** start EXCERPT PROVIDED **

My Top Five Fashion Mistakes!




Fashion Klepto:




On a basic level I buy/own too much stuff. I mean, anyone who has seen my closet and bursting drawers would concur. And yet somehow I often feel I have nothing to wear. Genuinely, as in I have not left the house on a few more dramatic occasions because I became so frustrated with my lack of options. Which is not exactly ideal! How can it be that I own so many clothes that do not fit me? I have done pretty major clear outs this year, and yet still, if I’m honest, I could probably get rid of half of my wardrobe and not be any worse off in terms of the items that I actually wear. So how did I get here? Well I have identified a few traps lately.

 Fashion Fantasist: I occasionally buy things that I like “the idea of” more than the reality of: does it actually look good on my body? Am I the only nut job who does this? If I fall in love with something on the rack, and it goes on sale, I am often powerless to stop myself buying it, unless it looks truly dreadful on me. This is innate shopaholic syndrome 101, as written with great wit and humour by Sophie Kinsella in her Shopaholic series.

I will never forget the first time I read Shopaholic, when  the protagonist Becky Bloomwood goes into a positively lunatic reverie about a scarf “I will be the girl in the….scarf” and imagining all of the ways said designer scarf she cannot afford will improve her life in every way, and recognizing myself utterly. We all treat fashion as fantasy sometimes, of course, but to do it regularly to justify buying things we absolutely do not need or can’t afford, well, yes, been there, done that, bought the numerous t-shirts! I think we all sometimes have seen a magical garment that brings out our “This will change my life, I shall be elegant /French/vintage/tough/preppy, etc.” In short, “I shall be….a new version of me”…(in the great words of the 90’s show Felicity’s theme tune!). The idea of reinvention is one of fashion’s most illicit and powerful drugs, which I am often helpless to.

** end EXCERPT PROVIDED **

◆ **EXERCISES TO COMPLETE**:
**a.** According to the fashion mistakes post, whose books humorously describe this "innate shopaholic syndrome"?
**b.** Reproduce everything in the fashion mistakes post from "I will never" down to "often helpless to.".
**c.** In the fashion mistakes post, why has the writer occasionally not left the house?

** start EXCERPTED DATA **

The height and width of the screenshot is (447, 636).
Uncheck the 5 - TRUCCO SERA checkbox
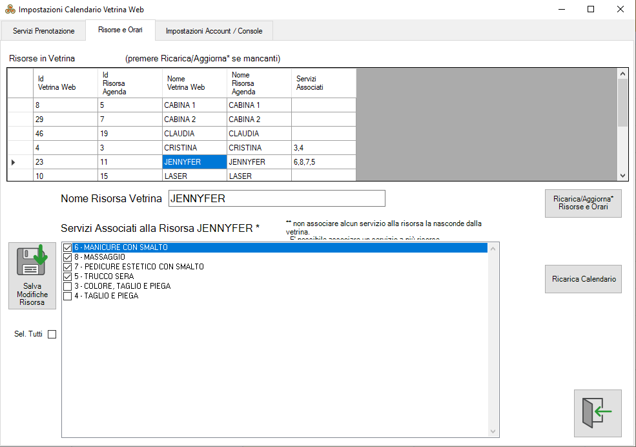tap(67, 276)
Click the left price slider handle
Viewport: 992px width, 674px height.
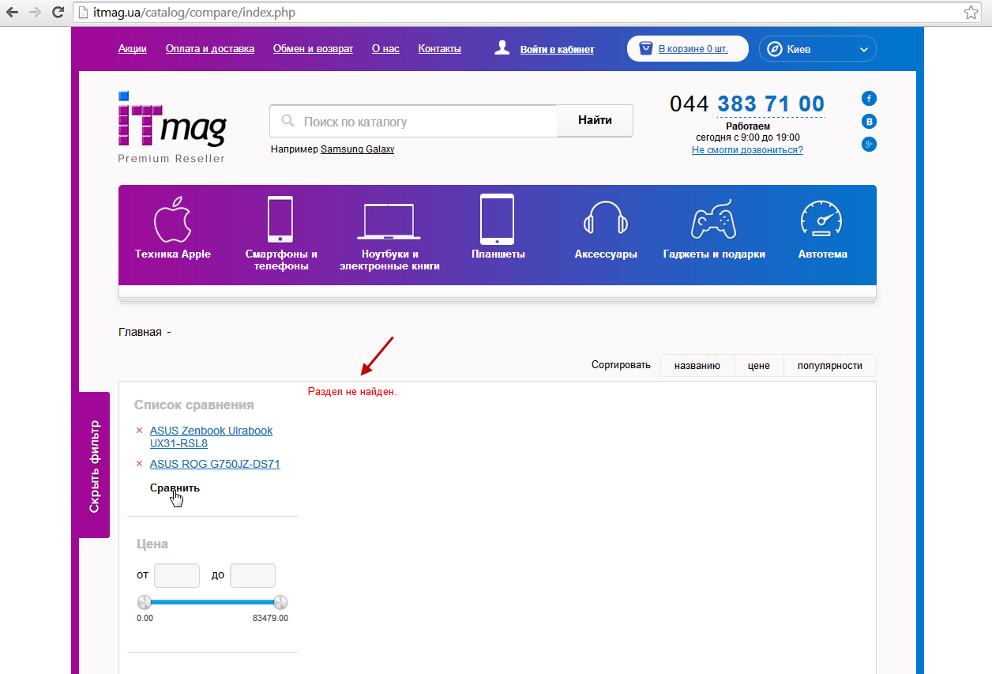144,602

** end EXCERPTED DATA **

◆ **SOLUTIONS TO THE TASKS**:
**a.** Sophie Kinsella, in her Shopaholic series.

**b.**
I will never forget the first time I read Shopaholic, when  the protagonist Becky Bloomwood goes into a positively lunatic reverie about a scarf “I will be the girl in the….scarf” and imagining all of the ways said designer scarf she cannot afford will improve her life in every way, and recognizing myself utterly. We all treat fashion as fantasy sometimes, of course, but to do it regularly to justify buying things we absolutely do not need or can’t afford, well, yes, been there, done that, bought the numerous t-shirts! I think we all sometimes have seen a magical garment that brings out our “This will change my life, I shall be elegant /French/vintage/tough/preppy, etc.” In short, “I shall be….a new version of me”…(in the great words of the 90’s show Felicity’s theme tune!). The idea of reinvention is one of fashion’s most illicit and powerful drugs, which I am often helpless to.

**c.** The writer became so frustrated with a perceived lack of options that going out felt impossible. Despite owning too much and having a closet and drawers full of clothes, the writer often feels there is nothing to wear.